CenturyLink and Frontier Communications said a draft FCC business data service order would "unduly affect mid-size ILECs ... in ways that would be deeply harmful" to investment in broadband connections and jobs. The commission must "carefully consider the current state of market competition in how it implements any reform to existing grants of Phase II pricing flexibility, noting the particularly competitive nature of the transport market," said the two telcos in a filing posted Wednesday in docket 16-143 on a meeting with an aide to Commissioner Jessica Rosenworcel. In a meeting with the same aide, BT Americas asked the FCC to strengthen enforcement of packetized BDS rates offering data speeds of 50 Mbps or less, it wrote. "The Commission should require carriers filing price caps for TDM services to also file proof with the Commission that the weighted average of their posted Ethernet service rates 50 Mbps and under -- each carrier’s Actual Price Index (API) -- is below a Price Guideline Index (PGI) set by the Commission." Although the mechanism wouldn't constitute price-cap regulation and carriers wouldn't file tariffs for those services, BT said, "in a complaint proceeding, if a complainant could show that the API exceeded the PGI for the Ethernet services at issue, then there would be a presumption that these Ethernet prices charged by the seller were unjust and unreasonable." An Ad Hoc Telecommunications Users Committee filing said the FCC "must treat low-speed Ethernet services" (under 100 Mbps) "no differently than TDM-based DS1 and DS3 services," which the draft proposed to subject to price-cap regulation and cuts.
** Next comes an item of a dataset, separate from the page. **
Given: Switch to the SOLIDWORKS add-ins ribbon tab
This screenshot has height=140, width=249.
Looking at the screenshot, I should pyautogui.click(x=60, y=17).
In a filing on meetings with aides to Commissioners Mike O'Rielly, Mignon Clyburn and Ajit Pai, Consolidated Communications said that proposed BDS rate cuts should be prorated for ILECs that have been price-cap regulated for only a few years under an FCC order adopting an industry CALLS (Coalition for Affordable Local and Long Distance Services) access-charge proposal. Commissioners tentatively plan to vote on a BDS item Nov. 17 (see 1610270054).
Comcast, Charter Communications, Cox Communications, Mediacom and many smaller cable companies and others challenged areas where CenturyLink plans to offer broadband using incremental Connect America Fund Phase 1, Round 2 subsidy support, according to filings in FCC docket 10-90. Competitors had until Monday to tell CenturyLink they provided unsubsidized service in the 9,703 census blocks where the telco plans to offer the subsidy-supported broadband (see 1609230056). The phone-service provider didn't comment Tuesday.